Problem to solve>
Gather all lines with "Given" from the records.

Material provided>

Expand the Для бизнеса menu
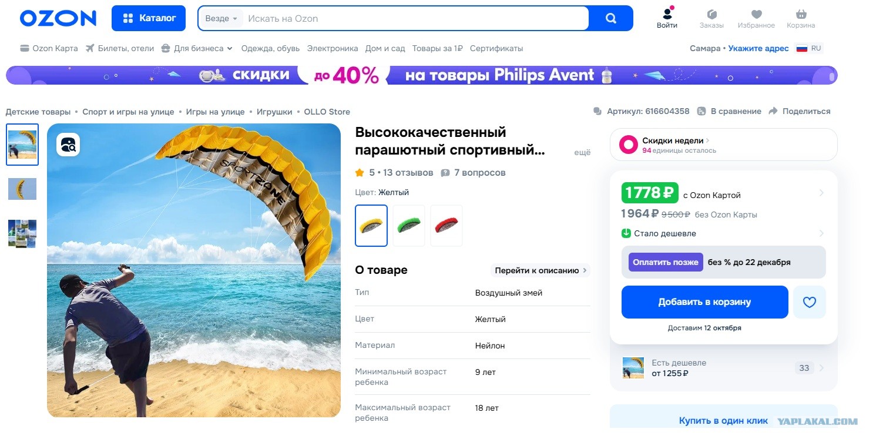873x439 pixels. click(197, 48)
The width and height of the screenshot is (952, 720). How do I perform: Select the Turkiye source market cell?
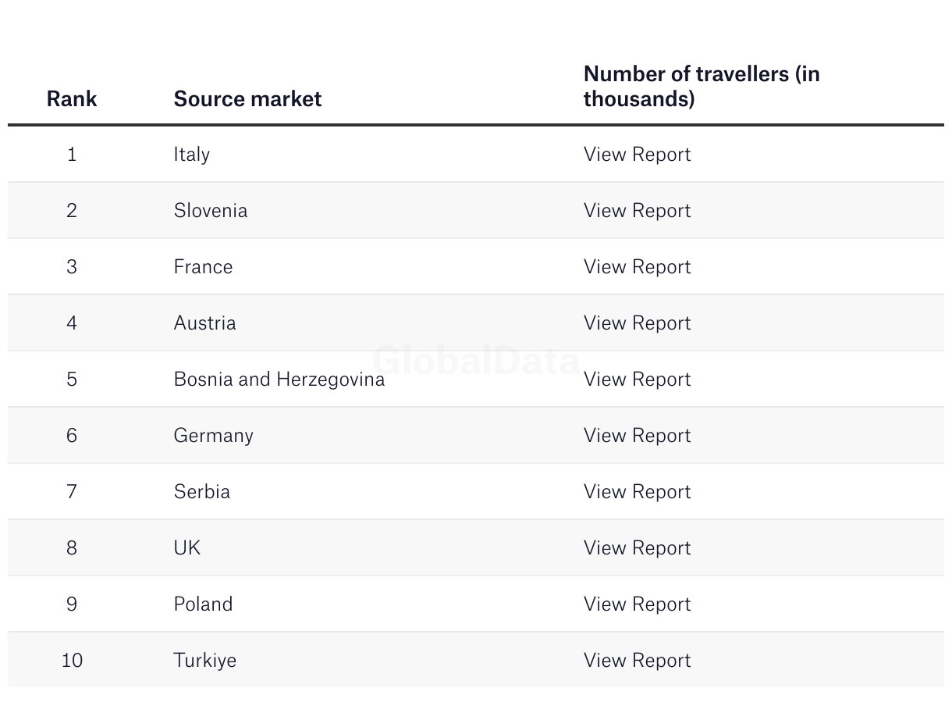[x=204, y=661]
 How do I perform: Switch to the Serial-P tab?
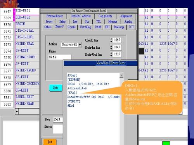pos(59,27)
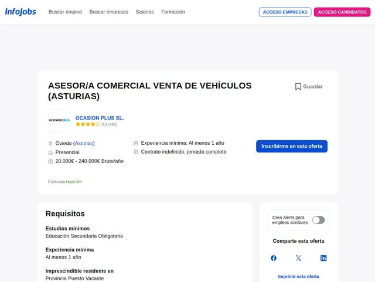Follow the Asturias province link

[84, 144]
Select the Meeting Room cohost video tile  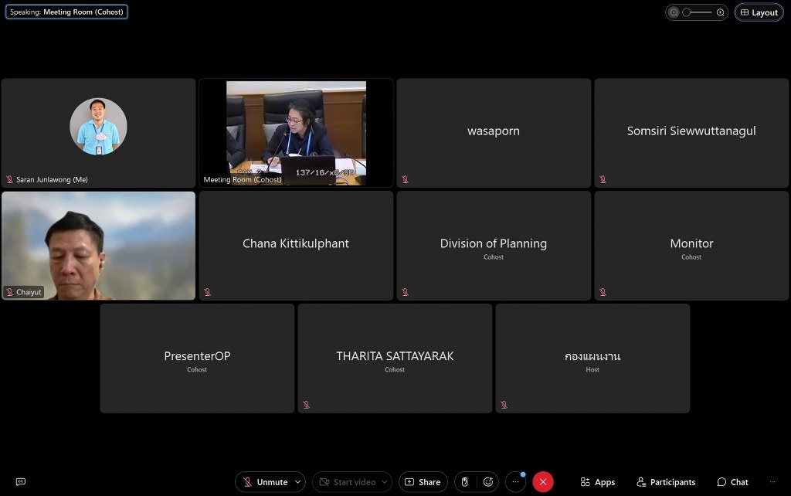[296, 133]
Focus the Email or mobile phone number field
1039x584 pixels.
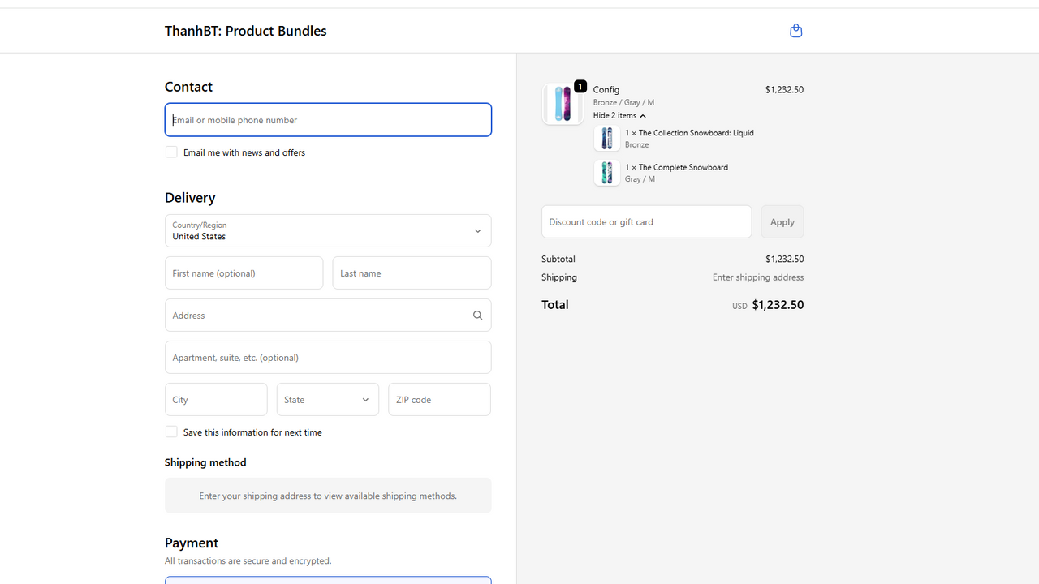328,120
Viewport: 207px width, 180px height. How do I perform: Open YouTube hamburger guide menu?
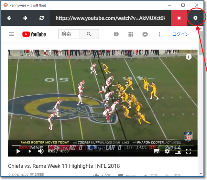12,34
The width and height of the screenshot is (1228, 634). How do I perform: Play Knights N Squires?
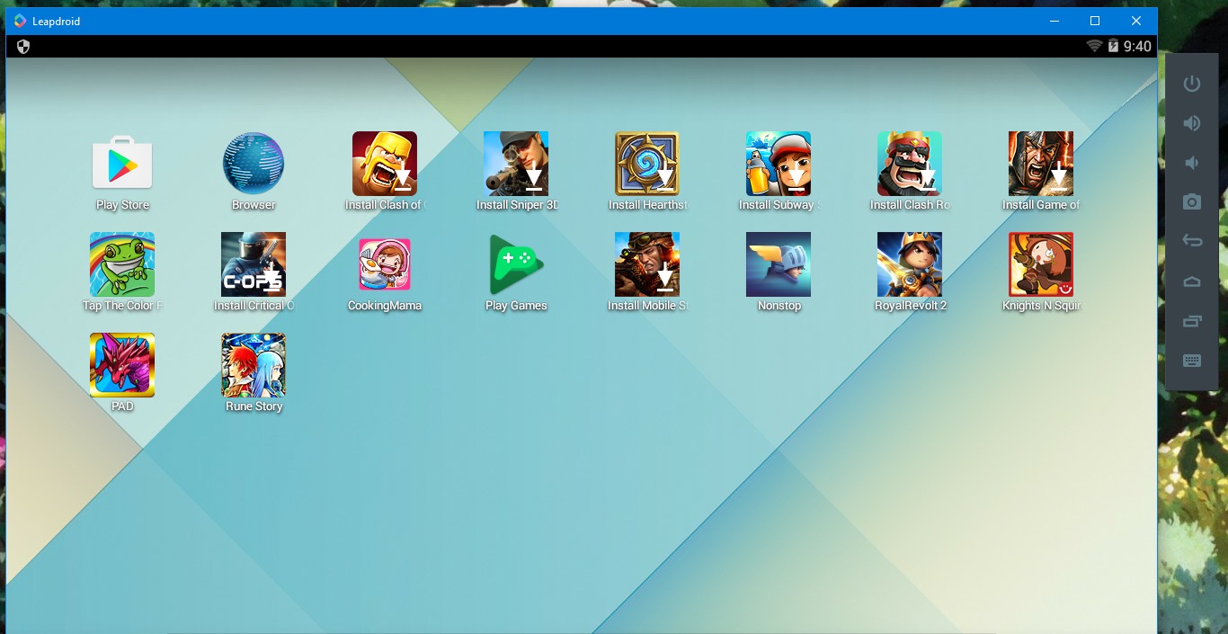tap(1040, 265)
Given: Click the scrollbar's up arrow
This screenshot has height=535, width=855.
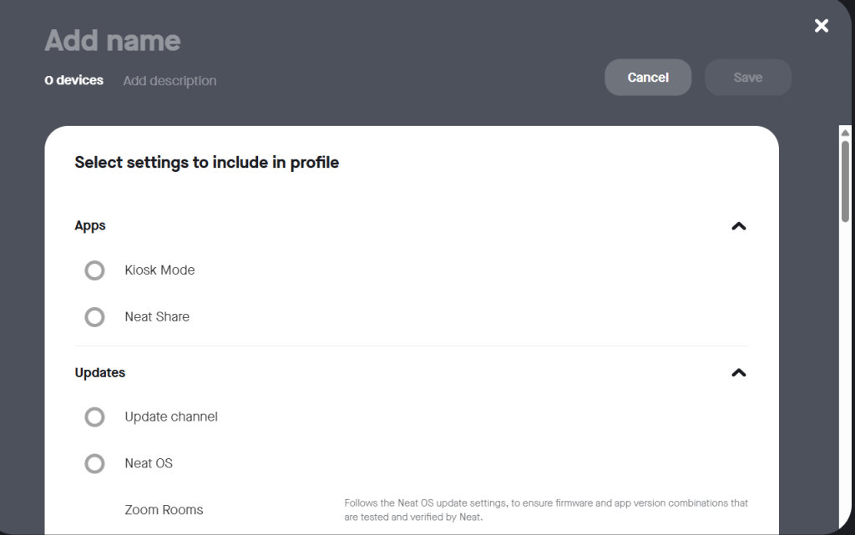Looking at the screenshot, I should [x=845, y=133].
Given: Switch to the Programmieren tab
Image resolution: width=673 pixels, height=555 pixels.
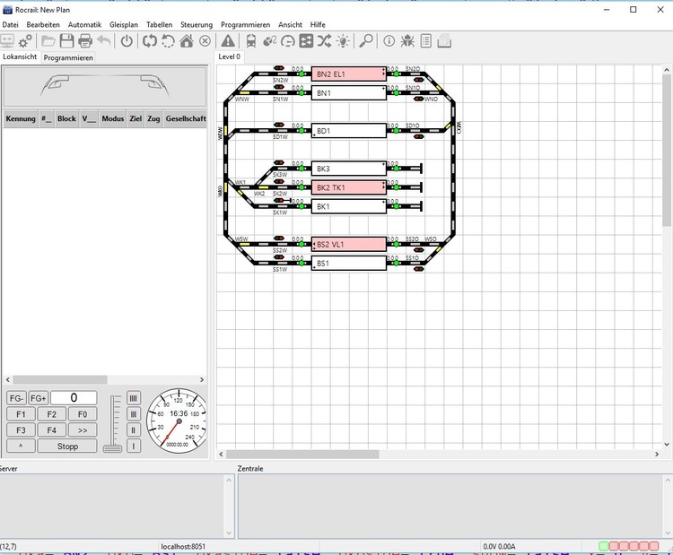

Solution below>
Given: Click the scrollbar's up arrow
Given: Switch to the Programmieren tab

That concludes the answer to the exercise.